■ **The problem**: Extract each line of the records below that contains the string "Task".

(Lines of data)
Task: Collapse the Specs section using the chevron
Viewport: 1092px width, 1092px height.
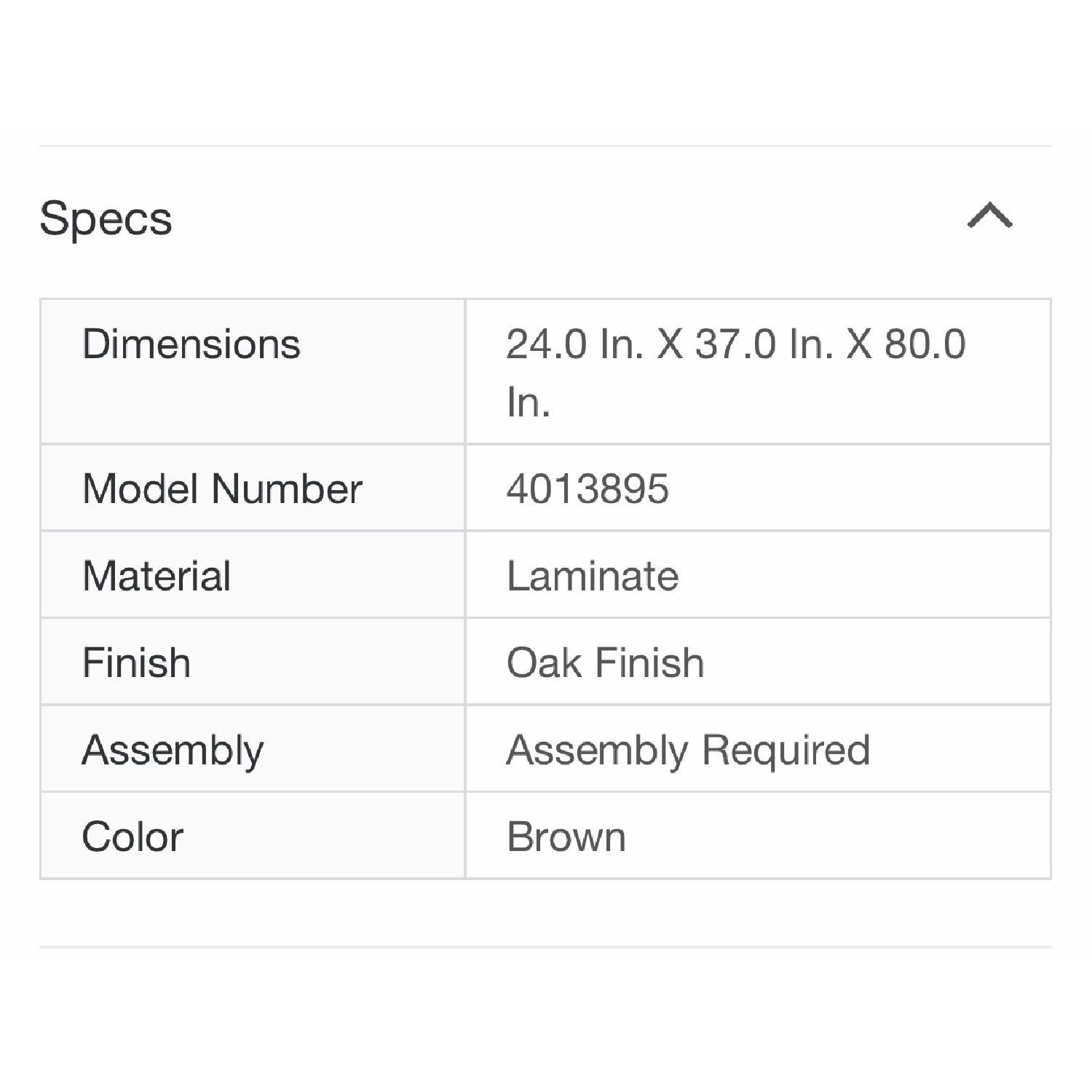Action: [x=989, y=216]
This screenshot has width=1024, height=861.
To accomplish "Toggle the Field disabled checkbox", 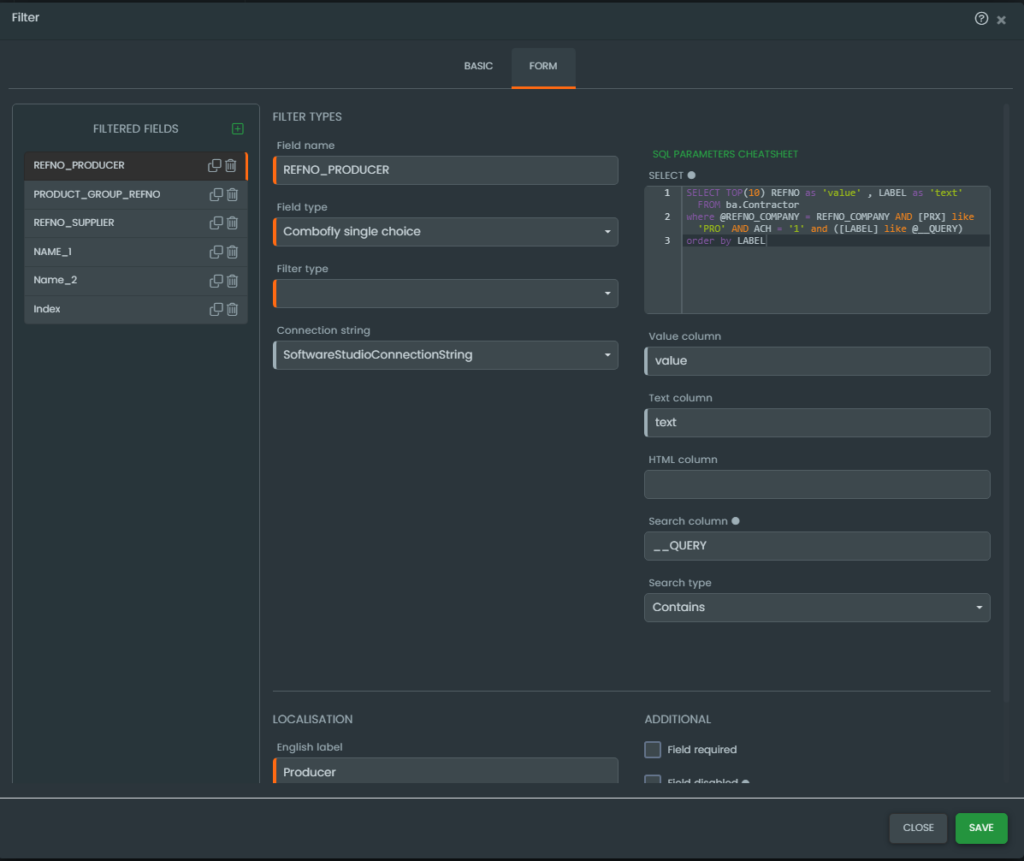I will pyautogui.click(x=653, y=780).
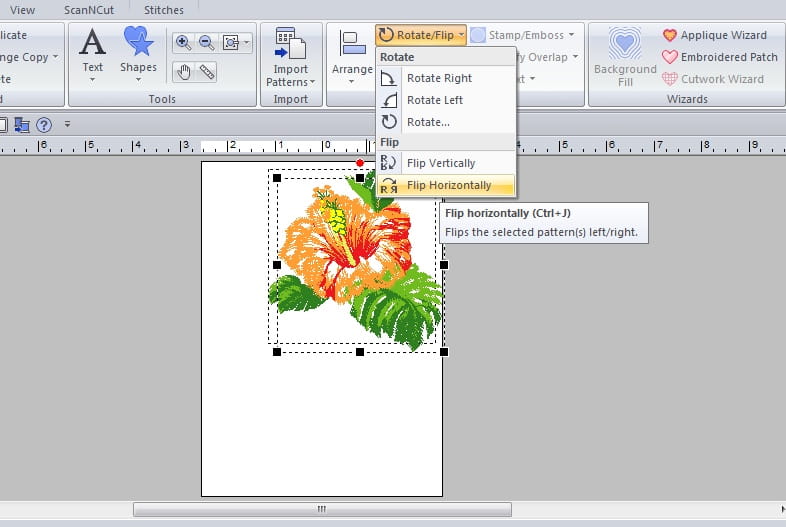
Task: Click the Zoom Out magnifier icon
Action: point(206,42)
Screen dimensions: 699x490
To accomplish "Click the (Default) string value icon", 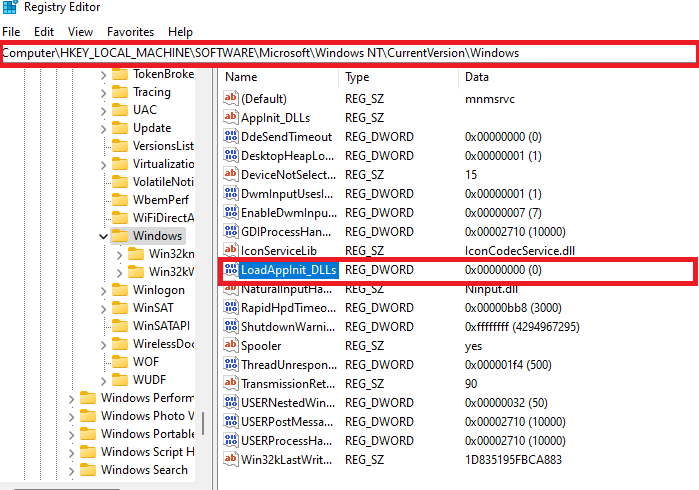I will click(x=231, y=99).
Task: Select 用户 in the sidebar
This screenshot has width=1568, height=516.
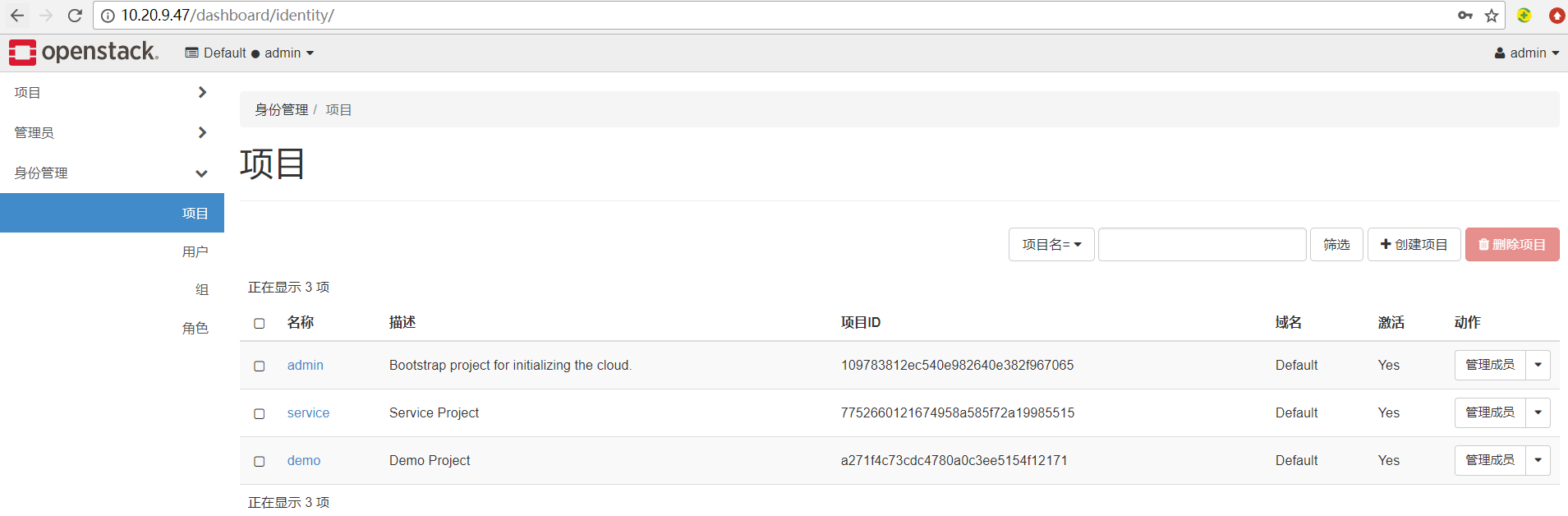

■ **Expected answer**:
Task: Collapse the Specs section using the chevron
Task: Click the Zoom Out magnifier icon
Task: Select 用户 in the sidebar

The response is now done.